The Recall Desk
HighFDA (Devices)·Z-1461-2022·Announced 2022-08-03

Blood Glucose Meter Recalled for Marketing Without FDA Clearance

Touch US Llc recalled 149 etouchus blood glucose meters (model ETM-G01) because they were marketed without FDA 510(k) clearance or approval. The device was distributed nationwide.

What this means for you

Real risk of harm even if no illness or injury has been reported yet. Stop using the product and follow the agency's guidance.

Our severity reasoning: This is a FDA Class II device marketed without required 510(k) clearance, which represents a regulatory violation and risk-of-harm product. No illnesses or injuries have been reported, placing it at the maximum score for unverified medical devices.

Plain-English summary

Touch US Llc is recalling the etouchus blood glucose meter (model ETM-G01) that were sold to consumers across the United States. The recall involves 149 units that were distributed nationwide to customers in California, Florida, Illinois, Kentucky, Louisiana, Massachusetts, Maryland, Michigan, North Carolina, New Hampshire, New Jersey, New York, Ohio, Oklahoma, Oregon, Pennsylvania, Tennessee, Texas, and Virginia.

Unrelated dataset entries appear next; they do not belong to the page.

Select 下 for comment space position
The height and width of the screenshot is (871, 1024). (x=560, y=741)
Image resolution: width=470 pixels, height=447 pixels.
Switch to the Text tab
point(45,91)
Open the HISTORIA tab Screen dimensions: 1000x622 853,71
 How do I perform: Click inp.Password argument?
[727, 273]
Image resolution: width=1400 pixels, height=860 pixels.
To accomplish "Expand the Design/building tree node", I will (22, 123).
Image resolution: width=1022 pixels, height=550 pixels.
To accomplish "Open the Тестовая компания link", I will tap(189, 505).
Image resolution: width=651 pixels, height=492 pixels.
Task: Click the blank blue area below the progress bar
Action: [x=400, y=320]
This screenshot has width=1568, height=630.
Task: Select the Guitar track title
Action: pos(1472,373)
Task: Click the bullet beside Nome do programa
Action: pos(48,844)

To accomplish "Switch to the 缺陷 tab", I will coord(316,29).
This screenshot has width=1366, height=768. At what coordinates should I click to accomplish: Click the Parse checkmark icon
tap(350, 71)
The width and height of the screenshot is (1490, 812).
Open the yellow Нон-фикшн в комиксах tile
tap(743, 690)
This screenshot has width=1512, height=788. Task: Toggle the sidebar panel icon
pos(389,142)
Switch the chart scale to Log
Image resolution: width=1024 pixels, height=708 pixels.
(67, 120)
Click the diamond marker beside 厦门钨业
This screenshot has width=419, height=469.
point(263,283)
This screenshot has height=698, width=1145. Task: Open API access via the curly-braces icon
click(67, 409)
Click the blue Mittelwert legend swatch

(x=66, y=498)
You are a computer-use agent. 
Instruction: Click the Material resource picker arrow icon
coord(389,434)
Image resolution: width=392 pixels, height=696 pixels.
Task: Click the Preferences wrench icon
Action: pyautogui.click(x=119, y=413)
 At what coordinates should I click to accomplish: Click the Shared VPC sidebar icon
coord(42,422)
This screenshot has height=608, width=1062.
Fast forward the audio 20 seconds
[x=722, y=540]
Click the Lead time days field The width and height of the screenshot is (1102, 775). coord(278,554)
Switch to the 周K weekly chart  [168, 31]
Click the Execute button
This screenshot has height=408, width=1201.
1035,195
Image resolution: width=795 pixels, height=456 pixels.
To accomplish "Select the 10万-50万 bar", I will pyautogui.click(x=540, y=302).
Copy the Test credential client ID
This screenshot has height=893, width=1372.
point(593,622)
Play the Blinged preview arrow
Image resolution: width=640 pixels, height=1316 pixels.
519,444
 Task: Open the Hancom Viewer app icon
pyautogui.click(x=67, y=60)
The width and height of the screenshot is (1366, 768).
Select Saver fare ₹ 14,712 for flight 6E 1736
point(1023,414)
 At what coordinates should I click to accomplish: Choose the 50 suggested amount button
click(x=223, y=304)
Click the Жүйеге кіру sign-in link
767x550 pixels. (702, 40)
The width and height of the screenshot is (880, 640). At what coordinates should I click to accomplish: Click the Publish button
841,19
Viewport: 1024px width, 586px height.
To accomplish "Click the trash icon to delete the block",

The device is being recalled because it was marketed in the United States without FDA 510(k) clearance or approval. Medical devices of this type require premarket FDA approval to ensure safety and effectiveness before being made available to consumers.

This is a medical device intended for blood glucose monitoring, which is used to make health decisions by patients with diabetes. Because the device was not reviewed and cleared by the FDA, there is potential risk that it may not perform as intended or may not meet safety standards.

Consumers who own this device should contact Touch US Llc for instructions on return or disposal. Patients should consult with their healthcare provider about alternative approved devices for blood glucose monitoring.

The recalled product

Product
etouchus, model no. ETM-G01. Noninvasive Blood glucose meter.
Manufacturer
Touch US Llc
Hazard
  • regulatory-violation
  • uncleared-medical-device

Is your product affected?

Check your packaging against the codes below. If any of them match, the product is part of this recall.

Lot numbers (1)

  • UDI-DI (GTIN): 00195893740581

Distribution

Distributed nationwide across the United States.